By this point in the news cycle, even the most blasé sports fan in the Upper Midwest knows that Norwood Teague has problems — legal, psychological and, likely, alcohol-abuse problems.
The former athletics director at the University of Minnesota was said to have been drunk at a president’s retreat in mid-July when he sexually harassed two senior-level women. He resigned August 7.
Amid the media firestorm that has ensued — with more women coming forward to say Teague harassed them and the U of M president backing away from his original claim that his golden boy had merely been “overserved” — one question has yet to be asked.
Was it appropriate, or advisable, for alcohol to be served at this work-related function at all?
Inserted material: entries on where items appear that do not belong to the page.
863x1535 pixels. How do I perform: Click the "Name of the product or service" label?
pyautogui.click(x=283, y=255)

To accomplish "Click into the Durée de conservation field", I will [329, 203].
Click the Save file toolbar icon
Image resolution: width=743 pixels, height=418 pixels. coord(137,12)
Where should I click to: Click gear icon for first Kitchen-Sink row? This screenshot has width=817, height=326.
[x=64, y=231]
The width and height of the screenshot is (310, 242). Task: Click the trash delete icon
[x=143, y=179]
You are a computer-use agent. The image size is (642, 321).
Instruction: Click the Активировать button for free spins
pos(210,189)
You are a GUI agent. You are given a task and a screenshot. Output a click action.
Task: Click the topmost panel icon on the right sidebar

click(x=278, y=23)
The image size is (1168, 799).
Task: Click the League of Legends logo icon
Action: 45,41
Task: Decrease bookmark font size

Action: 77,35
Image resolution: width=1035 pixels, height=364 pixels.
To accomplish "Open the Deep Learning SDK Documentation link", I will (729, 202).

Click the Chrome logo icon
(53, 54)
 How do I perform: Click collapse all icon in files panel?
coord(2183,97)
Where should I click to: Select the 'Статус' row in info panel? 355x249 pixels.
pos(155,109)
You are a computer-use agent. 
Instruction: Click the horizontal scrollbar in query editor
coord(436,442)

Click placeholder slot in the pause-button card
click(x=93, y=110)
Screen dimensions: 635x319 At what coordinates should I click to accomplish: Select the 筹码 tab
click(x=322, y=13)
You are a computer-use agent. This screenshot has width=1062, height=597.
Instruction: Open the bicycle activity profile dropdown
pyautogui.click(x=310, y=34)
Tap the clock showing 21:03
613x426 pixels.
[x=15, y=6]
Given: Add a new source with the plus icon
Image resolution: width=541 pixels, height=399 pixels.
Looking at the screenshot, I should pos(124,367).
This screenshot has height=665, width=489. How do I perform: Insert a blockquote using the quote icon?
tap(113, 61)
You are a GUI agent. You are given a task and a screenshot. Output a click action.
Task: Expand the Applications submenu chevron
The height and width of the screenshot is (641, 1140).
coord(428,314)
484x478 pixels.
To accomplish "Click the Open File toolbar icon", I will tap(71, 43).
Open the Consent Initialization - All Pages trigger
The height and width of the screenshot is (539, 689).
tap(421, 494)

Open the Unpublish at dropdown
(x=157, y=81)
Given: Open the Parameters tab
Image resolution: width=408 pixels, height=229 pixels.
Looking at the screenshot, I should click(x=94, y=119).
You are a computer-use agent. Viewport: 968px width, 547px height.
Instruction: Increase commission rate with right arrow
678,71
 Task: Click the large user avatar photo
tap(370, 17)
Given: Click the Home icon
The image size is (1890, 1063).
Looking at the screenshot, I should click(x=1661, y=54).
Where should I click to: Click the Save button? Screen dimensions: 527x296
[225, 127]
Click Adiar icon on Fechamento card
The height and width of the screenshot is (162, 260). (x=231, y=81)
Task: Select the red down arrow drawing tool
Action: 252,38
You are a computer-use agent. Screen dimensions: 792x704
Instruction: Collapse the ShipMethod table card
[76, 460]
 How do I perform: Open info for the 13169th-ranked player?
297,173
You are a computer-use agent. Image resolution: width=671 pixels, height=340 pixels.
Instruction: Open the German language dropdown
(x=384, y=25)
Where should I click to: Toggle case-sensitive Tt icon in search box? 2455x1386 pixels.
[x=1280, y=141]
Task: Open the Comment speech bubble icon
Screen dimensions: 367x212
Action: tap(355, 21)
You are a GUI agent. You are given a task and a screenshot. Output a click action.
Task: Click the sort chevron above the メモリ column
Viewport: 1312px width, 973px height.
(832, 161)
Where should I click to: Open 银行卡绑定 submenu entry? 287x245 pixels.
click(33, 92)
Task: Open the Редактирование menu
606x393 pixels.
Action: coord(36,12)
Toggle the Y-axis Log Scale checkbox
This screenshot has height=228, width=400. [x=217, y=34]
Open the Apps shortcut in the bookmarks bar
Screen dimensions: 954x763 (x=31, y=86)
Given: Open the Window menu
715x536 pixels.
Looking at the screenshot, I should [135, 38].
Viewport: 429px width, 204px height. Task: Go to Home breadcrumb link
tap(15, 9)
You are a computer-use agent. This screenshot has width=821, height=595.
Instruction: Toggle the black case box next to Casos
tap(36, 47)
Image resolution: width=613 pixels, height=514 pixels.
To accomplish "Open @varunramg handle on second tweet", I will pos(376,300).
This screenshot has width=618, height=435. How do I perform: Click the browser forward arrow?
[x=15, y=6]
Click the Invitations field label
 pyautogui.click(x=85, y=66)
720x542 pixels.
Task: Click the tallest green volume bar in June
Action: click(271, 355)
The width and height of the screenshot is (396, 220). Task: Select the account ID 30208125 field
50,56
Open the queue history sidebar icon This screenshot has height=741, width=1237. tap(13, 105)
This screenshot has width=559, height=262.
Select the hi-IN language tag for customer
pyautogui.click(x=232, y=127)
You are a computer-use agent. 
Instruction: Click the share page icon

Star Tribune columnist Patrick Reusse, a recovering alcoholic, was the first to say that Teague’s alcohol consumption at the retreat was “no excuse” for his boorish and illegal behavior. True enough. But can the U of M be held accountable? Who was minding the bar at the taxpayer-supported leadership retreat? How was Teague allowed to get this drunk?
Attorney, women’s advocate and human resources consultant Gina Franklin counsels employers to “turn around” the assumption that alcohol is a bonding agent and a necessary source of creative inspiration at work.
“That’s the ‘Mad Men’ philosophy of life,” says Franklin, a senior associate at W.J. Flynn and Associates in Eagan, Minnesota. “We think it’s seriously dated.”
Franklin, like me, is an old-school feminist who would never blame women for harassment or assault. But we share the perhaps prudish and politically incorrect opinion that sobriety in professional settings is a protective tool.
As an HR coach, what would you say to Norwood Teague?
Now that he’s resigned, he needs to think about: “How do I address this so I can be employed again?” If I were his coach, I would say: “Go get an alcohol assessment and really learn if there is abuse or addiction. Put together a plan for how you’re going to better understand this. Have this be part of a life-changing event.” I think an employer would give some credit to the proactive nature of that.
Employers that cater to younger workers, especially, promote alcohol at workplace functions or after long days at the office as a well-deserved stress reliever.
If our clients have an occasion to provide alcohol at an event, we work with them not just around policy but the whole culture of consumption:
- You can serve alcohol in limited amounts, such as two drink tickets per person.
- Remind everybody of the organization’s harassment policies and code of conduct.
- Provide food at the event. Stop any access to alcohol after dinner. Instead have a speaker or entertainment — and then provide cab rides home.
What role does alcohol play in sexual harassment?
Alcohol is a factor in the majority of these crimes. It goes almost hand in hand. Alcohol removes inhibitions, and it compromises judgment.
While I was in law school in the early 1980s, I had a public debate with my law professor: Is alcohol a mitigating factor when sentencing a sex crime? My response was: “No, it’s not a mitigating factor. The individual made a choice to consume to excess and his judgment was impaired.” I was unequivocal about it. If you use alcohol as a mitigation in sex crimes, then you’re always going to mitigate. Always.
Your daughters are 18 and 21. How do you caution these young women about mixing alcohol and work, without missing out on the networking and relationship-building that often happens at work-related events?
I have to think about that as a woman every day in my world, and both my daughters and my stepdaughters, who range from 28 to 38, ask me how I do it. I talk about compromise. If consumption of alcohol would compromise your thinking and decision-making and put you at risk, that’s not a good plan. There are men who would take advantage of that.
Since I quit drinking five years ago, I’ve noticed how often workplace socializing is tied to alcohol — and I’m increasingly ill at ease with the assumption that everybody drinks. How can employers support people who don’t drink, whether they’re recovering alcoholics or abstain for other reasons?
We advise employers to have non-alcoholic choices for employees, just as you’d have non-meat choices for meals. If I were the HR person, I would meet with any employee whom I knew was in recovery and develop strategies for how to navigate those events. I’d give that person advice and support.
The U of M incident — or multiple incidents — has helped many of us recognize theprevalence of sexual harassment, despite women’s gains in all sectors of society. Or is harassment tied more broadly to the prevalence of rape and domestic violence?
Sexual harassment was not a subject when I started in the workplace. I’m 62. I’m literally a grandmother in terms of the women’s movement and the subject of the relationship between the sexes. I founded a rape-crisis center in the 1970s as an undergraduate in Nebraska. It still serves victims of sexual assault, domestic abuse and child abuse.
For years now women have been coming forward to say: “No, we’re not going to tolerate sexual assault.” Prevention of sexual harassment — and recognition of harassment — evolved from that.